A estrutura criminosa era hierarquizada e possuía alta capacidade de articular operações transnacionais. 'Ficou evidenciado a existência de uma estrutura hierarquizada, com especialização técnica e alta capacidade de articular operações transnacionais realizadas, inclusive, com a organização mafiosa italiana 'Ndrangheta', destacou a decisão judicial. A máfia italiana, com atuação em mais de 40 países, é conhecida pela sua complexidade e alcance global.
A cooperação internacional foi crucial para o avanço das investigações. Autoridades francesas compartilharam provas obtidas a partir da análise de dados apreendidos em servidores da SKY ECC, uma plataforma de comunicação criptografada. Essa plataforma era utilizada pelos investigados para ocultar tratativas criminosas de transporte de cocaína para a Europa, dificultando a ação das autoridades.
As investigações identificaram ao menos sete casos ocorridos em 2020, totalizando o transporte ilegal de 2,3 toneladas de cocaína por meio de navios em portos do Brasil, Espanha, Itália e Holanda. Uma das ocorrências envolveu a inserção de 80 kg de cocaína em um navio no Porto de Santos, em 30 de março de 2020. Outra apreensão de 321 kg de pasta base da droga ocorreu em Guarujá (SP), em 8 de julho daquele ano, onde os criminosos tentaram ocultar a carga.

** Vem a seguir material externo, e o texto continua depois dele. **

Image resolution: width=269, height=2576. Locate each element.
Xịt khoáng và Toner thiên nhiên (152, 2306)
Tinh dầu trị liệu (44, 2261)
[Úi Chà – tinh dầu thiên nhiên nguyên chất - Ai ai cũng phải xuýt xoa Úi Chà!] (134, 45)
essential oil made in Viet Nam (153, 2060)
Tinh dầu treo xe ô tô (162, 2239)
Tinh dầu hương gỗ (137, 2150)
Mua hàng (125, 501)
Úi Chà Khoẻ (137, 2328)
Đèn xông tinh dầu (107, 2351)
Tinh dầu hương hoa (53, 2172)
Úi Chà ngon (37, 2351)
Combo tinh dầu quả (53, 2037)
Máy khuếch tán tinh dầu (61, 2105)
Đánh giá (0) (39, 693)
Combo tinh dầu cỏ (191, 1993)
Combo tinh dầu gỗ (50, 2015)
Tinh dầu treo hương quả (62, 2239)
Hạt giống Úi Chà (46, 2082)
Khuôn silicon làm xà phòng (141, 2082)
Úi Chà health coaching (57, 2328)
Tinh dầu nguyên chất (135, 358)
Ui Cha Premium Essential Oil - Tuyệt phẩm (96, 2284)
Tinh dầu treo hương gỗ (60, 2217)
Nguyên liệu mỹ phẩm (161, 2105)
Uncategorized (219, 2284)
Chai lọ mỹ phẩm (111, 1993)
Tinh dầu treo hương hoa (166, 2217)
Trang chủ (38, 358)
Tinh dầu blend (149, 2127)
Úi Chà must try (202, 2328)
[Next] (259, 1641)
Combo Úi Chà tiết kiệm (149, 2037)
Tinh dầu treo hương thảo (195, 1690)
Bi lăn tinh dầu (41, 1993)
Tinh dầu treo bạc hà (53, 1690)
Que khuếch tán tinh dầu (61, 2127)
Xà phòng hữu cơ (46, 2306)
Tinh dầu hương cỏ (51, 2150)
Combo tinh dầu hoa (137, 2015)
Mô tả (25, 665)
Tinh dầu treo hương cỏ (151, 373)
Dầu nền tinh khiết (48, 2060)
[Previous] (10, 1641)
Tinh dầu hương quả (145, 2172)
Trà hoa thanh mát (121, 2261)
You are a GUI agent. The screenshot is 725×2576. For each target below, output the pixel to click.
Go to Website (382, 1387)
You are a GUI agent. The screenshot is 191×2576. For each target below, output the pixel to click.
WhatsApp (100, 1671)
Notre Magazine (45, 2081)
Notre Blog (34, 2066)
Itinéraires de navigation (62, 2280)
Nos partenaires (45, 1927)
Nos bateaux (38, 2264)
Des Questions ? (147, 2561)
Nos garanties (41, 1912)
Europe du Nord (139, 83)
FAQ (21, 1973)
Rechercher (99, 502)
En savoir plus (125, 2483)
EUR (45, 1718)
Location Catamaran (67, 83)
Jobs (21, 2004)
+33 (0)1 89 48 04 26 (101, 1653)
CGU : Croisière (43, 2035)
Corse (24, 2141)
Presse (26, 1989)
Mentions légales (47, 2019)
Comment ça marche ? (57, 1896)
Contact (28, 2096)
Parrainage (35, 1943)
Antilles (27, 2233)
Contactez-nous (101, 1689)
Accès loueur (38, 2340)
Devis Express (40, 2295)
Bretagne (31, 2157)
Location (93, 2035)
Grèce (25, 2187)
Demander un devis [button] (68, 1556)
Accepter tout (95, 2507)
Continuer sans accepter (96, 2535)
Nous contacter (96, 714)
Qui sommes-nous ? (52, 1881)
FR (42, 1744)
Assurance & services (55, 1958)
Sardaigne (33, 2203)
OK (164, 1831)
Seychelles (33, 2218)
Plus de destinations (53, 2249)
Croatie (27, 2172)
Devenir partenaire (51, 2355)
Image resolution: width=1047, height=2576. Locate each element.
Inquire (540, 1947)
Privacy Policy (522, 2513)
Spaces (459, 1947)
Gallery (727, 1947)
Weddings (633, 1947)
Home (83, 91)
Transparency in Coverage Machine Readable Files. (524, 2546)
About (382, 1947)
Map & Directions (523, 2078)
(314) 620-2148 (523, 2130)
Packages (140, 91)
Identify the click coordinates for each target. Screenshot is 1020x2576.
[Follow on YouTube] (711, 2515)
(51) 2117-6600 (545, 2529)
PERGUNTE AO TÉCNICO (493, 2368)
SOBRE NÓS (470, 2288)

A estrutura criminosa contava com um núcleo de direção e financiamento sediado fora do país, um comando nacional para coordenação logística no Brasil e células operacionais para o preparo, armazenamento e movimentação da droga.
A Operação Narco Sky foi deflagrada no dia 2 deste mês, com ações em São Paulo, Rio Grande do Sul e Pará. A Polícia Federal solicitou a inclusão de dois investigados na Difusão Vermelha da Interpol. São eles Antun Mrdeza, conhecido como Nikola Boros ou Jhon Gotti, e Alejandro Salgado Vega, o Tigre, considerados lideranças europeias do grupo. Mrdeza, de origem sérvia, é apontado como integrante de um centro de comando global do narcotráfico com investigações em sete países.
Outros oito alvos da operação foram identificados como Marco Aurélio de Souza (Lelinho), Pedro Alonso Camacho Fernandez (Vince), Rafael Gonçalves Sayão (Cabelinho), Antônio Greg Ribeiro Pinheiro (Fisherman), Fábio Rodrigues Ulhoa Cintra (Sapão), Walter Pires Junior (Waltinho), Ivan de Freitas Santos e Klaus de Castro Rios Motta e Silva.